= Kegiatan A =
Jawablah pertanyaan berikut berdasarkan kutipan dokumen tentang TV keluarga, satu jawaban per baris.
(i) Siapa penulis kutipan dokumen tersebut?
(ii) Pada hari dan tanggal berapa tulisan itu dimuat?
(iii) Di kota mana rumah keluarga yang diceritakan berada?
= Kegiatan B =
Lanjutkan kutipan dokumen tentang TV keluarga dengan satu paragraf baru setelah kalimat terakhirnya.

= Kutipan Dokumen =
========

TV Keluarga, Acara Dewasa

BAGIKAN:

facebook twitter pinterest line whatapps telegram

Oleh wirnadianhar
Minggu, 20 Juli 2008 06:04:23 Klik: 1896
TV Keluarga, Acara Dewasa
Klik untuk melihat foto lainnya...

Di sebuah rumah keluarga kelas  menengah di pusat Kota Padang, sang ibu, Tika, memastikan sesudah Maghrib anak-anaknya selalu menonton TV hingga mereka tertidur. Ia telah berusaha untuk meminimalisir jam tontonan anak-anaknya pada prime time tersebut. Namun keinginan anak-anaknya sulit untuk dikendalikan.

========

= Data yang Disediakan =
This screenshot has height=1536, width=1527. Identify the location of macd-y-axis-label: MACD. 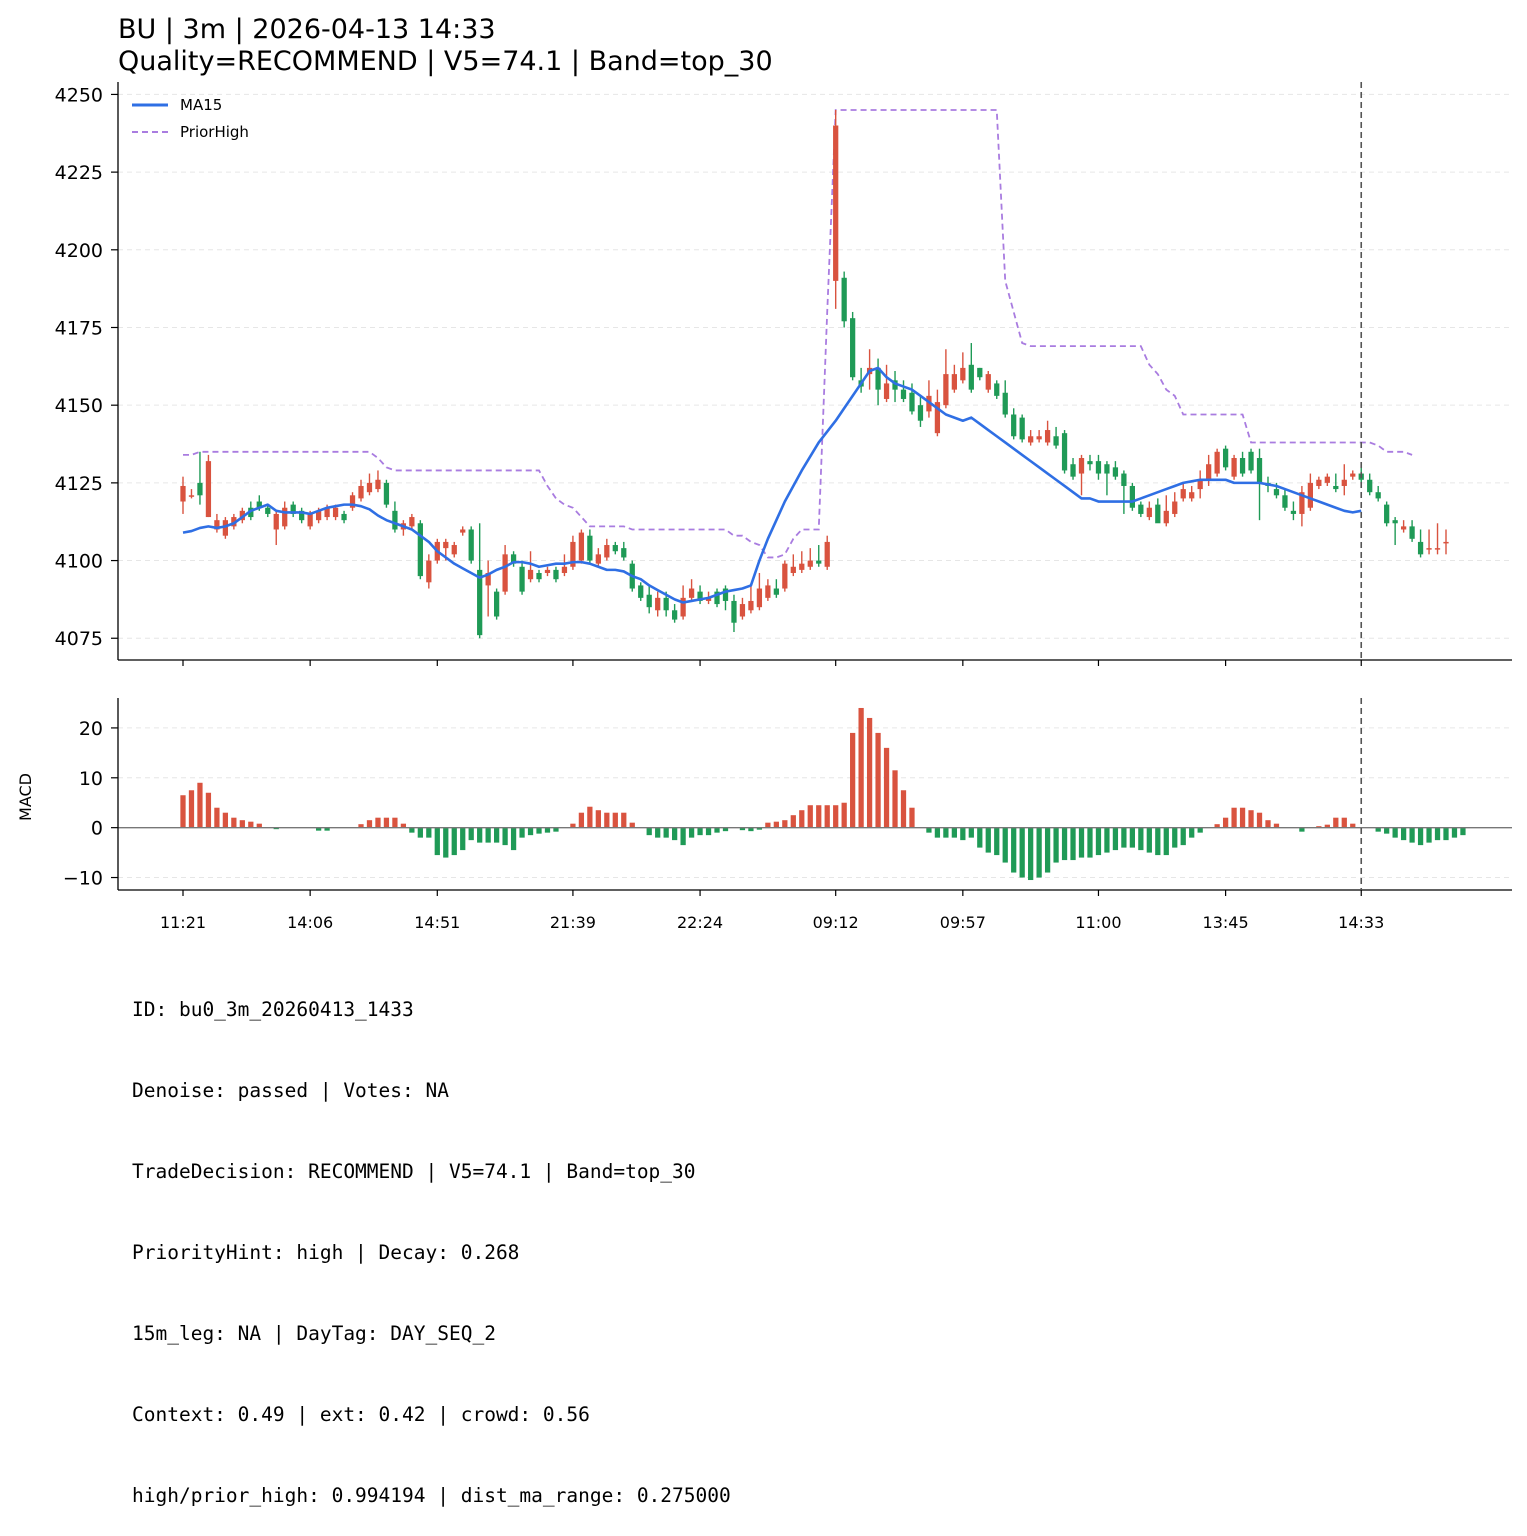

========

= Hasil Tugas A =
(i) wirnadianhar
(ii) Minggu, 20 Juli 2008
(iii) Padang

= Hasil Tugas B =
Alhasil, ia terpaksa mendampingi mereka hingga mereka tertidur. “Kalau tidak didampingi, tidak ada yang akan mengendalikan remote dan anak-anak bisa saja menonton yang belum pantas di tontonnya,” ujarnya. Namanya saja acara televisi di Indonesia menyajikan tontonan keluarga. Lihat saja, di saat-saat jam tontonan untuk semua keluarga, tak sedikit acara di stasiun TV menyajikan acara yang tak layak ditonton oleh semua keluarga. Terkecuali berita, semua tontonan pada jam keluarga berkumpul bisa dikatakan perlu ditinjau ulang kelayakannya untuk dikonsumsi keluarga sebagai hiburan atau memperkaya wawasan.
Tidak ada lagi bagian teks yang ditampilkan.